As described above, the polyester film according to the present invention includes the light stabilizer and the carbon-based filler, so that the ultraviolet light transmittance and the infrared light transmittance are remarkably lowered, and the visible light transmittance is high and the visibility is secured. In particular, when tungsten oxide is added in place of the carbon-based filler, the visible transmittance required by the present invention can be secured while lowering the infrared transmittance.

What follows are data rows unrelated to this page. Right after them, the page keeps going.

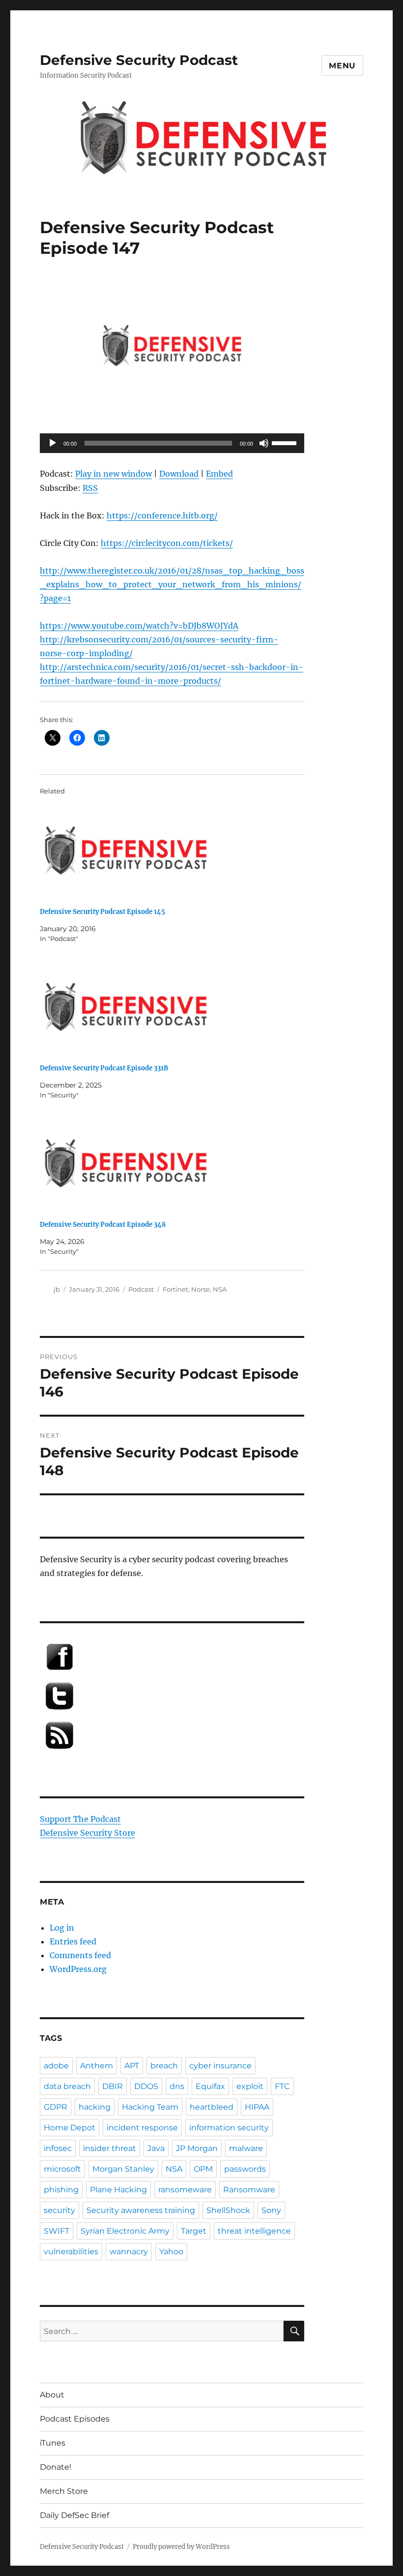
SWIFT (56, 2231)
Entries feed (73, 1941)
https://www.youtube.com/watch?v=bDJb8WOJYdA (139, 626)
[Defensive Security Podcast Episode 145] (177, 850)
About (52, 2394)
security (59, 2210)
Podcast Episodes (75, 2419)
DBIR (112, 2086)
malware (246, 2148)
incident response (142, 2127)
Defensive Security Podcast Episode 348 (103, 1224)
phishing (61, 2189)
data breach (67, 2086)
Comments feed (80, 1955)
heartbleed (211, 2107)
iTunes (52, 2443)
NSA (220, 1289)
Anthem (96, 2065)
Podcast (141, 1289)
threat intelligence (254, 2231)
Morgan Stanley (123, 2169)
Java (156, 2148)
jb (57, 1289)
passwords (245, 2169)
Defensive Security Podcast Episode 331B (104, 1068)
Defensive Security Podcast (139, 60)
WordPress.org (78, 1969)
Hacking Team (150, 2107)
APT (131, 2065)
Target (193, 2231)
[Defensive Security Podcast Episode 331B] (177, 1007)
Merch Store (64, 2491)
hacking (95, 2107)
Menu (342, 65)
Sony (271, 2210)
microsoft (62, 2169)
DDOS (146, 2086)
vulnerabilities (71, 2251)
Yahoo (171, 2251)
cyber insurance (220, 2065)
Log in (62, 1928)
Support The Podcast (80, 1819)
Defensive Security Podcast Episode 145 (102, 912)
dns (177, 2086)
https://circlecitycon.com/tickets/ (167, 543)
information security (229, 2127)
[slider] (285, 442)
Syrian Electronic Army (125, 2231)
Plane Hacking (118, 2189)
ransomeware (185, 2189)
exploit (249, 2086)
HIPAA (257, 2107)
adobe (56, 2065)
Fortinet (175, 1289)
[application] (172, 443)
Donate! (55, 2467)
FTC (282, 2086)
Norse (200, 1289)
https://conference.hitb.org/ (162, 515)
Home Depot (69, 2127)
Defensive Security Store (87, 1833)
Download (179, 474)
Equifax (210, 2086)
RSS (90, 488)
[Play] (53, 443)
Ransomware (249, 2189)
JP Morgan (197, 2148)
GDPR (55, 2107)
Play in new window (113, 474)
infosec (58, 2148)
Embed (219, 474)
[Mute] (264, 443)
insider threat (109, 2148)
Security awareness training (140, 2210)
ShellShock (228, 2210)
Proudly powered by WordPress (181, 2547)
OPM (203, 2169)
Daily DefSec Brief (74, 2515)
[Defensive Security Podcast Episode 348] (177, 1163)
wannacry (129, 2251)
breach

While the present invention has been particularly shown and described with reference to specific embodiments thereof, those skilled in the art will appreciate that such specific embodiments are merely preferred embodiments and that the scope of the present invention is not limited thereby. something to do. It is therefore intended that the scope of the invention be defined by the claims appended hereto and their equivalents.

Claims (9)

94 to 99% by weight of a polyester, 0.01 to 5% by weight of a light stabilizer, and 0.01 to 1% by weight of a carbon-based filler. The method according to claim 1,
Wherein the carbon-based filler is any one or two or more selected from carbon black, graphene, carbon nanotube, graphite, activated carbon, porous carbon, fullerene and artificial diamond. The method according to claim 1,
Wherein the light stabilizer is at least one selected from the group consisting of benzophenone, benzotriazole and benzoate. The method according to claim 1,
Wherein the polyester film further comprises at least one additive selected from the group consisting of a dispersant, a pigment, a plasticizer, a lubricant, a filler, a reinforcing agent and an antioxidant. The method according to claim 1,
Wherein the polyester film has an average light transmittance at 310 to 380 nm of less than 2%. The method according to claim 1,
Wherein the polyester film has an average light transmittance at 1200 to 2500 nm of less than 70%. The method according to claim 1,
Wherein the polyester film has a visible light transmittance of 50% or more. The method according to claim 1,
Wherein the polyester film has a thickness of 10 to 500 占 퐉. 3. The method of claim 2,
Wherein 30 to 99 wt% of 100 wt% of the carbon-based filler is replaced with tungsten oxide.